The European Commission has launched an antitrust competition inquiry into the e-commerce sector in the European Union. The inquiry, as announced by Commissioner Vestager in March, will allow the Commission to identify possible competition concerns affecting European e-commerce markets. It complements actions launched within the framework of the Digital Single Market Strategy adopted today.
The sector inquiry will focus particularly on potential barriers erected by companies to cross-border online trade in goods and services where e-commerce is most widespread such as electronics, clothing and shoes, as well as digital content. Knowledge gained through the sector inquiry will contribute to better enforcement of competition law in the e-commerce sector.
Margrethe Vestager, European Commissioner in charge of competition policy, said:
“European citizens face too many barriers to accessing goods and services online across borders. Some of these barriers are put in place by companies themselves. With this sector inquiry my aim is to determine how widespread these barriers are and what effects they have on competition and consumers. If they are anti-competitive we will not hesitate to take enforcement action under EU antitrust rules.”
More and more goods and services are traded over the internet but cross-border online sales within the EU are only growing slowly. The Commission’s Digital Single Market Strategy published today identifies a number of regulatory barriers that hinder cross-border e-commerce. It proposes to address these and create an area where citizens and businesses can seamlessly access and exercise online activities under conditions of free competition, irrespective of their nationality or place of residence.
There are also indications that businesses may themselves establish barriers to cross-border online trade, with a view to fragmenting the EU’s Single Market along national borders and preventing competition. Those barriers may include contractual restrictions in distribution agreements that prevent retailers from selling goods or services purchased online or cross-border to customers located in another EU country.
Therefore, the Commission’s competition sector inquiry will gather market information in order to better understand the nature, prevalence and effects of these and similar barriers erected by companies, and to assess them in light of EU antitrust rules.
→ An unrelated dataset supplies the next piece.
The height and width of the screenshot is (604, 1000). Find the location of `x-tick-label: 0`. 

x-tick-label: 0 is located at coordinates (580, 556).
If, after analysing the results, the Commission identified specific competition concerns, it could open case investigations to ensure compliance with EU rules on restrictive business practices and abuse of dominant market positions (Articles 101 and 102 of the Treaty on the Functioning of the European Union – TFEU).
In the coming weeks, the Commission will send requests for information to a range of stakeholders throughout the EU. The companies concerned may include, for example, manufacturers and wholesalers as well as e-commerce retailers. Under EU antitrust rules the Commission can require companies and trade associations to supply information, documents or statements as part of a sector inquiry. The Commission expects to publish a preliminary report for consultation in mid-2016. The final report is expected in the first quarter of 2017.